I want to blame my life season for my small and homogenous friend group. But I don’t think that’s my problem. I think the merging of my life-season with this memory of my mother might be the one of the greatest gifts in the shaping of my character. Because my mother had a lot of friends, and as I look to the left and look to the right and see few obvious friends at my beck and call, I realize that real friendships are not based on who you know, or where you went to school. They begin when we reach out of our own lives and extend a hand or make space for another to move in. It happens when you make an effort to take interest in a life that does not necessarily intersect our own. Like my mother used to settle us down for some quiet time in the afternoon and before clearing up the dishes from lunch or wiping down the counter, she picked up the phone and called a friend to talk about the little things, or maybe the big things. To celebrate the triumphs or mourn the defeats in their respective days. She didn’t take a coveted nap or get started on dinner so that her evening would run more smoothly. She picked up the phone and called a friend. That was how she made them - and that was how she kept them.

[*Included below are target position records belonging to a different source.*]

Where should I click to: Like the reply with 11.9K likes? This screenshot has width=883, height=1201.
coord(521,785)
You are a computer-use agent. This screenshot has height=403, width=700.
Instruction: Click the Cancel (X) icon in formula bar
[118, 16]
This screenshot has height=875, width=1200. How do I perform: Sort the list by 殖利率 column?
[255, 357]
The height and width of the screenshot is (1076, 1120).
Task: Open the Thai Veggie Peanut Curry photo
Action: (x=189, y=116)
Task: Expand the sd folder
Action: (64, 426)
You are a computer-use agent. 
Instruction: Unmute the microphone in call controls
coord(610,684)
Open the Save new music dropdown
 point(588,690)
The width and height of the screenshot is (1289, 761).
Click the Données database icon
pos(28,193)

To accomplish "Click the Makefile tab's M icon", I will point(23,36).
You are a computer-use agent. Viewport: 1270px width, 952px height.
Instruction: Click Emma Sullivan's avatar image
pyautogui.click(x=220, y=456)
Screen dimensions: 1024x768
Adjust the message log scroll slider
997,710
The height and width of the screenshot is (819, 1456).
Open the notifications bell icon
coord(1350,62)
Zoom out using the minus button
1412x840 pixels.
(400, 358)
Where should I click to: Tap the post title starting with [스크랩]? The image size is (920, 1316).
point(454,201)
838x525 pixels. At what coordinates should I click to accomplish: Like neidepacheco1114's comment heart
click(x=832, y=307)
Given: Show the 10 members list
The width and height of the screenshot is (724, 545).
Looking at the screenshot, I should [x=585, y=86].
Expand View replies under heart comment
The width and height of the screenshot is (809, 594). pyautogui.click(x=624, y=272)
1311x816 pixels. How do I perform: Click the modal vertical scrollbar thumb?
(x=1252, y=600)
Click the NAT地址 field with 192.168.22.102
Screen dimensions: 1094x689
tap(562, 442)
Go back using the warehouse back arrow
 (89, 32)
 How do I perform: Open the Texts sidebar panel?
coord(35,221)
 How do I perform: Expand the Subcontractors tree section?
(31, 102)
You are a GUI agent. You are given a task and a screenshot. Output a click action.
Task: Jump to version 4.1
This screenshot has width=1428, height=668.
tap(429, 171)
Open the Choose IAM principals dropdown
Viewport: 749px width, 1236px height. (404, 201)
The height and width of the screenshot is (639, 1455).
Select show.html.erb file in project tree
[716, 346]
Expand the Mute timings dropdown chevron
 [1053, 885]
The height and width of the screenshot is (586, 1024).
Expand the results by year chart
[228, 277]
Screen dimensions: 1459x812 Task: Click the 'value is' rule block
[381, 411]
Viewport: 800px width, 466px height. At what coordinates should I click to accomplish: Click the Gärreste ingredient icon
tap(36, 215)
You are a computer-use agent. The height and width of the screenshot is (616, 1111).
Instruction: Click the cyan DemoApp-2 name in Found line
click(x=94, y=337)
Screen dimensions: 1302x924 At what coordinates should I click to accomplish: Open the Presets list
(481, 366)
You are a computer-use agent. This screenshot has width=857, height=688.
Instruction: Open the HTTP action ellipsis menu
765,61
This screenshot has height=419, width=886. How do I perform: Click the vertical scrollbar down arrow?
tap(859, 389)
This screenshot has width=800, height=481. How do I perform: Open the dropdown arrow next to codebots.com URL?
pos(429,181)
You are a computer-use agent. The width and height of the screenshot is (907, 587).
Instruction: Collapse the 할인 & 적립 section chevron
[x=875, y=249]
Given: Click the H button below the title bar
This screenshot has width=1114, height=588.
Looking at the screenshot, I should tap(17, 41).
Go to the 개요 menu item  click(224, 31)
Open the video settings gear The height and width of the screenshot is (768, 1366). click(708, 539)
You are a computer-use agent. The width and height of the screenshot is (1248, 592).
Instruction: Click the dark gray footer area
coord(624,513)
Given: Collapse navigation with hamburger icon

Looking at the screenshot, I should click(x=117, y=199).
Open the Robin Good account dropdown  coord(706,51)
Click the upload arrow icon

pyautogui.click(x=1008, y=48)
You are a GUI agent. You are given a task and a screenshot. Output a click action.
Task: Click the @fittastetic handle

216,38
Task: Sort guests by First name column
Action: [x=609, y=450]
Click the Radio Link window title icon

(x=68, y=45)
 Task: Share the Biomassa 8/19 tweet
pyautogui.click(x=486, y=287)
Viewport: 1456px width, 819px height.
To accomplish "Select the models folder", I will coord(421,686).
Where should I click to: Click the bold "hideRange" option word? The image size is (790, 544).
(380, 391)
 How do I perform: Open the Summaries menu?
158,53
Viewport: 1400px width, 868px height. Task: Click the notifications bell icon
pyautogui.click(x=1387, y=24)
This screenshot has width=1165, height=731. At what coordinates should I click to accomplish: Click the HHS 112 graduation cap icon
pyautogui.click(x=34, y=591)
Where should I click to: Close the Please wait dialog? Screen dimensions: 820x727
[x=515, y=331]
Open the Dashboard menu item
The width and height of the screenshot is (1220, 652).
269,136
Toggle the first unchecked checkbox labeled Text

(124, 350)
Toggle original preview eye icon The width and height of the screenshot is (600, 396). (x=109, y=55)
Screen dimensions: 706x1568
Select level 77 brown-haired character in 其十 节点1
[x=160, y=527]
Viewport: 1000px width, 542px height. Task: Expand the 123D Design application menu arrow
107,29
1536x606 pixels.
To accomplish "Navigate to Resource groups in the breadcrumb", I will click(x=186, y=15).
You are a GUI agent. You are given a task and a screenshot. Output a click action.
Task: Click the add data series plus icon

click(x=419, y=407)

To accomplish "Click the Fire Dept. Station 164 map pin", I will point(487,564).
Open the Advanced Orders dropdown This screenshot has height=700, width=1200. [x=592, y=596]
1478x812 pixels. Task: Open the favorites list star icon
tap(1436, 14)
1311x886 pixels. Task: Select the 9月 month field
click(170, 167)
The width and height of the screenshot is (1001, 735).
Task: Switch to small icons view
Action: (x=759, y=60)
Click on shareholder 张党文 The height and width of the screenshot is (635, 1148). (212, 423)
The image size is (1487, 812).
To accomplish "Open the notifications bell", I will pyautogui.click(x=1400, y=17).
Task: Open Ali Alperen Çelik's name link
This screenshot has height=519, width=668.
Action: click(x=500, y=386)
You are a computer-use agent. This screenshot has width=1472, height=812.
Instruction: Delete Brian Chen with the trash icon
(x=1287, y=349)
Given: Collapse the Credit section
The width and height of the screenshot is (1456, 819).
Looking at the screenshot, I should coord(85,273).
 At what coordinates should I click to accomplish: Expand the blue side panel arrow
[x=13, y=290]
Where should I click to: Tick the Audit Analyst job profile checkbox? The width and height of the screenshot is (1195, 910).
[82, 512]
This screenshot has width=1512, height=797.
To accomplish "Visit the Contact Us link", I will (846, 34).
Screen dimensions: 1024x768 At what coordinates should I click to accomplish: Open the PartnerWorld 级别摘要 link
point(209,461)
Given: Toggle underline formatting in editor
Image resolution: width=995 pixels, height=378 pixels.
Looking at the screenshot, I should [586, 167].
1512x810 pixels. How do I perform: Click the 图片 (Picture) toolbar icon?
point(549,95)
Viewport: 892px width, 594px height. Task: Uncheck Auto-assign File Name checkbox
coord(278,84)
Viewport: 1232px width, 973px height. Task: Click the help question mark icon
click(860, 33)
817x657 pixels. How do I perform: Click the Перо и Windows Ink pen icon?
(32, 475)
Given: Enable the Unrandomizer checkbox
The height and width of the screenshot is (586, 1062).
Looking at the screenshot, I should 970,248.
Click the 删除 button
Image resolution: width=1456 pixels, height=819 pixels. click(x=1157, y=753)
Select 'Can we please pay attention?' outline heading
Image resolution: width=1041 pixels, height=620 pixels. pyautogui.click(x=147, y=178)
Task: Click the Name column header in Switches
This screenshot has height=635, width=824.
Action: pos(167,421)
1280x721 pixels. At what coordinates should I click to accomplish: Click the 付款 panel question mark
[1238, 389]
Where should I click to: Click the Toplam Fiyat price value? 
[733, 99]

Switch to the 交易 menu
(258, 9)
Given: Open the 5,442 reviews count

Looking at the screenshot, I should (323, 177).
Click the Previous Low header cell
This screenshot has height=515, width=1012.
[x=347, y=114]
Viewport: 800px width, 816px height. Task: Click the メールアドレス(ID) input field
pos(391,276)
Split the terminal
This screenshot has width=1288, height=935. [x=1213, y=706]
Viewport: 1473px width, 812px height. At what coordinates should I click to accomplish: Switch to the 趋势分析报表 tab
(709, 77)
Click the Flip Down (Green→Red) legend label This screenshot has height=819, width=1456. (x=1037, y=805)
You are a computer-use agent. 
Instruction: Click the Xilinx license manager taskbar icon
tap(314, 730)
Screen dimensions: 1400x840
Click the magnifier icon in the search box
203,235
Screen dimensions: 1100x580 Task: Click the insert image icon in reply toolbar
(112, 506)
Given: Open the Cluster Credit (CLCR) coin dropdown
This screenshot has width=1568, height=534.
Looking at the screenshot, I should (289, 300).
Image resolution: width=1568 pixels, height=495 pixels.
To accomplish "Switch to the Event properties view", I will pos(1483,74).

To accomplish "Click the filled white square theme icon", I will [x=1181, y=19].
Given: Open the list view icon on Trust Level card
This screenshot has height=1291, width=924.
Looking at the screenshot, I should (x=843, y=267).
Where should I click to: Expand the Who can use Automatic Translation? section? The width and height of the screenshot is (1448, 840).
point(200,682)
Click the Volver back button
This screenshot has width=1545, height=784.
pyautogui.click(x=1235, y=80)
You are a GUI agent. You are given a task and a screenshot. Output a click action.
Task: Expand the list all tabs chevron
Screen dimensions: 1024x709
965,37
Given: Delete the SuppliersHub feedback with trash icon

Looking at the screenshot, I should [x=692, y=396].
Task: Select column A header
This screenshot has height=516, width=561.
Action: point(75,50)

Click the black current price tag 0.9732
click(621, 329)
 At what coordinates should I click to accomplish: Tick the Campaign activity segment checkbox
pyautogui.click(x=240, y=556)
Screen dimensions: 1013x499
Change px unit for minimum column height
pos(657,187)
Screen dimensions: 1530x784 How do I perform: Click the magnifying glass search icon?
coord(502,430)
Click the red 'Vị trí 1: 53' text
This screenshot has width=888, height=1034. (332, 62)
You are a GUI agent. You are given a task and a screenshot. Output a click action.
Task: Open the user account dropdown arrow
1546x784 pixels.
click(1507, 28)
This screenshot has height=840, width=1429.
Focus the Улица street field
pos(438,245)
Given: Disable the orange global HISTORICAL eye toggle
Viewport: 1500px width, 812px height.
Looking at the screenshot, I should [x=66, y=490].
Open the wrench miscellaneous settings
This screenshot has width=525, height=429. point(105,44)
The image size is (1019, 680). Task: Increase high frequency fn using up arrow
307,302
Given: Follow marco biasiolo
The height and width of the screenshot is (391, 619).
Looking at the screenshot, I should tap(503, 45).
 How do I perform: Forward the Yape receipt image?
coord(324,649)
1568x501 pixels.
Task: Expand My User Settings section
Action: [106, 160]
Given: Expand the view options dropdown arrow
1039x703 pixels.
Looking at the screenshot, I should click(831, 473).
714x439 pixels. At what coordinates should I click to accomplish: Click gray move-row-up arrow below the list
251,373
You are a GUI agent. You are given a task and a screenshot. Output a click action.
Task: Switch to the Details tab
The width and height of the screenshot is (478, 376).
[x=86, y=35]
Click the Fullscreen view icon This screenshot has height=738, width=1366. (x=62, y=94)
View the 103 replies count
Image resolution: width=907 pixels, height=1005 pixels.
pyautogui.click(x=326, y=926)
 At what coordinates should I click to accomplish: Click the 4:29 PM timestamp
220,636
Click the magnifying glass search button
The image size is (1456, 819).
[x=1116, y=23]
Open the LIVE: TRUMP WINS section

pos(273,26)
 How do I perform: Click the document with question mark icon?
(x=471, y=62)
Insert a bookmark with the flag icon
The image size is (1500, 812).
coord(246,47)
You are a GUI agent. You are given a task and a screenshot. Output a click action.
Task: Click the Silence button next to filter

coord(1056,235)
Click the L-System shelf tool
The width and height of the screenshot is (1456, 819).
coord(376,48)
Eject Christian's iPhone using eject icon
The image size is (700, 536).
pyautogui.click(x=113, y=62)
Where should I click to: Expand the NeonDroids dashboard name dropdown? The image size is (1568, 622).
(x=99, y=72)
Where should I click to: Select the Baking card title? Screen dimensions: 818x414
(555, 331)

In a world where we are often measured by the “likes” of distant acquaintances or an arbitrary page tells us we have thousands of “friends,” friendship is something of a lost art. But I think it begins in reaching out of the never-ending busy that is life, and making the effort to start the conversation. To set aside our own felt needs in a way that feels sacrificial in the moment, but that, I am told, is well worth the investment. In this way, it returns itself to the one who begins it in the first place—it becomes a safe haven, a respite, a home for the one who lives it day by day. Even if it’s for a few minutes, on the phone.